One more mechanical note: MegaUSDTokenProxy hit 4,570 tx/h around 21:00 UTC (33% above its recent P95), consistent with periodic token-transfer/settlement waves.

Top DApps — 24h TransactionsKumbaya10.9KPump Party7.7KPrism3.2KShowdown2.0KCanonic1.7KGMX1.6KTopStrike1.3KFerdy.bet492
Top DApps — 24h Transactions

Health Check

Network-level reliability looked good on May 11: 2.57M total transactions with 8.2K failed (0.3%), an improvement from Sunday’s 0.4%. The isolated spikes (57.0 TPS and 462.2 Mgas/s) did not translate into an elevated day-wide failure rate.

One item to keep an eye on: new contract 0x236fe2478d9b98db60f71370a4e72bc8825222d9 appeared ~31 hours ago and has already processed 1.6K txs from 1 unique caller with a 16% failure rate—classic “single-actor automation” behavior. That’s not inherently bad (could be a bot, keeper, or stress-testing), but it’s the kind of pattern that can produce sharp micro-bursts and localized reverts.

The Takeaway

May 11 was a healthy, workmanlike Monday: modestly higher activity versus Sunday, with usage led by Kumbaya’s broad caller base and a mix of smaller, more automated-looking flows elsewhere. The only real oddities were the two short spikes—especially the gas burst concentrated in a single contract—which are worth monitoring for repeat behavior.

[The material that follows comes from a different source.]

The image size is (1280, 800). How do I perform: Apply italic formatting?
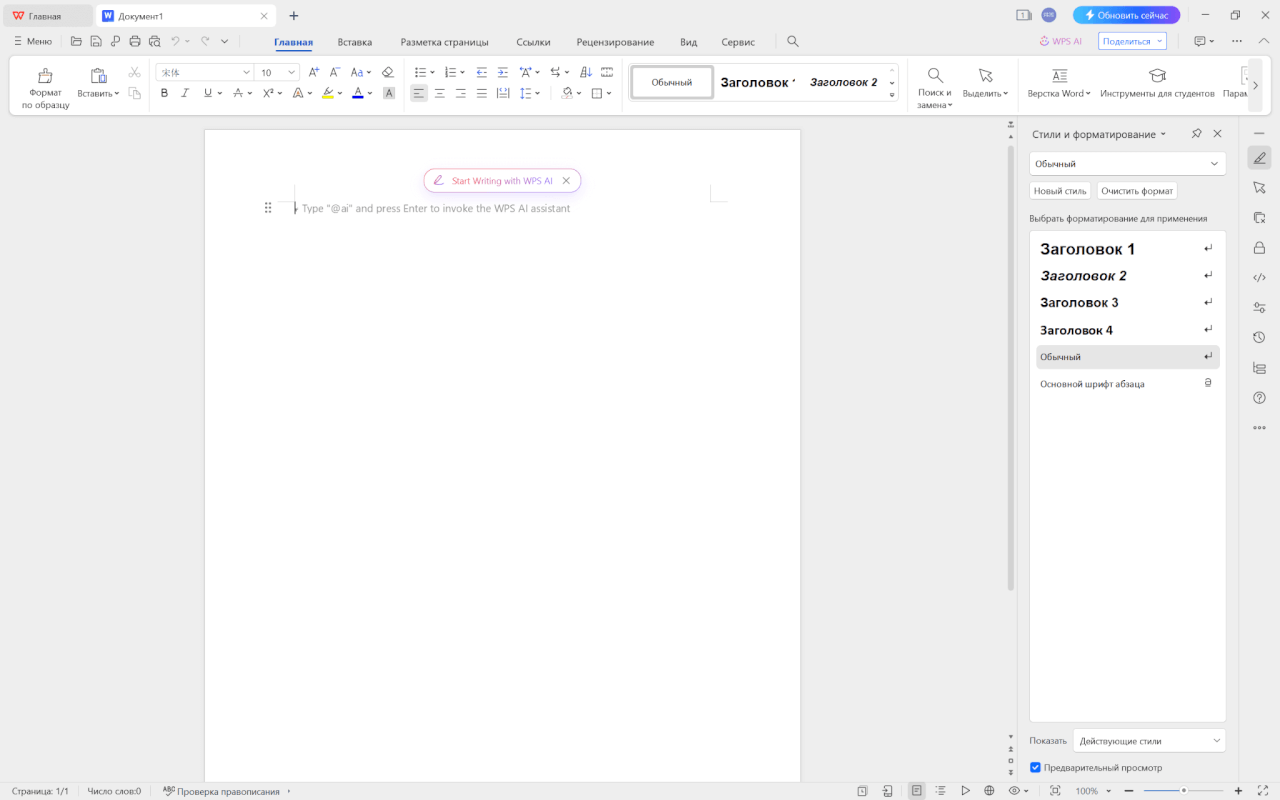185,92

On the Road to TGE, nothing material moved: the “Live Mafia Apps” count remains at 6/10 (including Kumbaya and Showdown), while the USDM and fee-based triggers still show no progress. For the community tracking this closely, the day’s activity reinforces which apps are consistently active, but it didn’t shift the milestone math (megaeth.com/token).

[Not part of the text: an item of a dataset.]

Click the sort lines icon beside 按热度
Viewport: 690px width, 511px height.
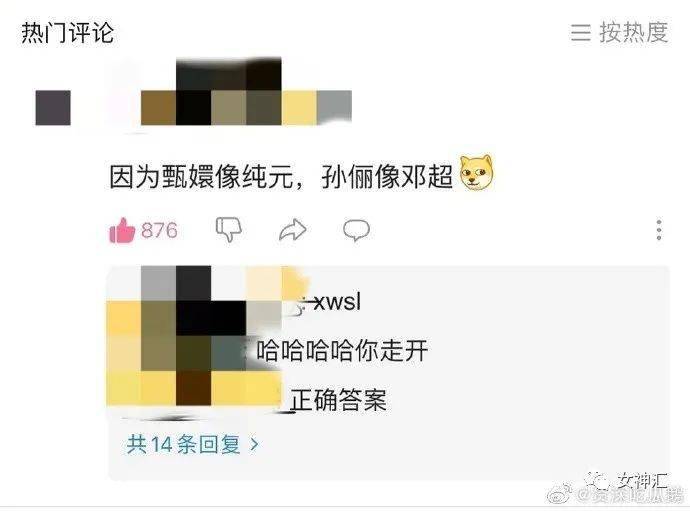580,33
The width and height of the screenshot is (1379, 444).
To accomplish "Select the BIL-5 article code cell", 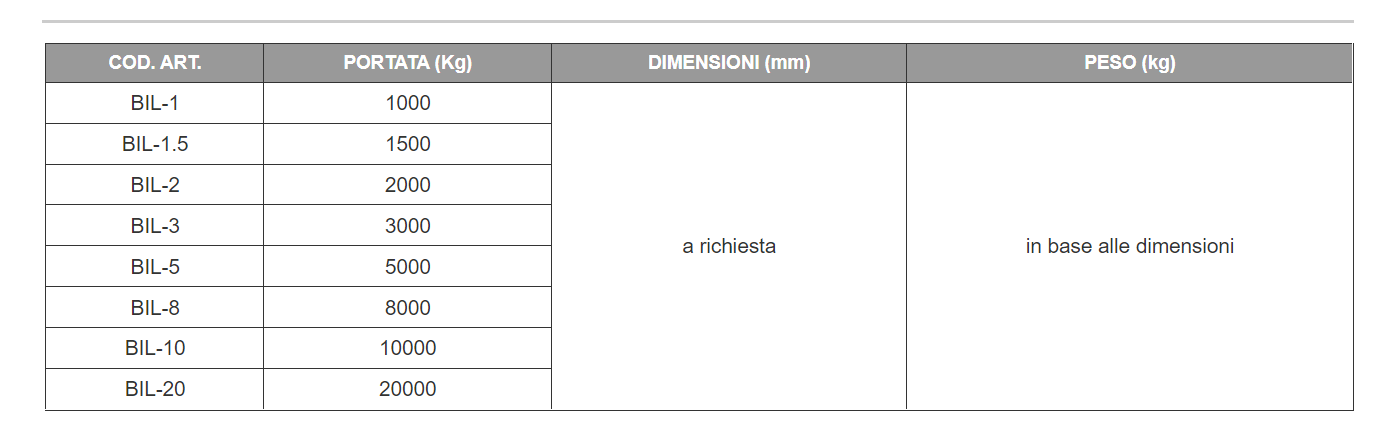I will (x=155, y=267).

Data sources: Analysis by MiniBlocks.io using on-chain MegaETH data. Market sentiment data from Alternative.me Crypto Fear & Greed Index. TVL and stablecoin data from DeFiLlama. TGE progress from megaeth.com.

Curious how this digest is made? Read about our AI-powered methodology.
This report is generated automatically by AI and may contain errors or inaccuracies. It is provided for informational purposes only and does not constitute financial, investment, or trading advice. MiniBlocks is an independent analytics platform and is not affiliated with, endorsed by, or promoting any project mentioned. Always verify data independently and do your own research.
About failure rates: This report covers raw network-level metrics. High failure rates for a contract or DApp do not necessarily indicate poor app quality. Common causes include bot activity (front-running, sniping), race conditions during launches and mints, intentional access gating, and rate-limiting mechanisms that deliberately reject excess transactions.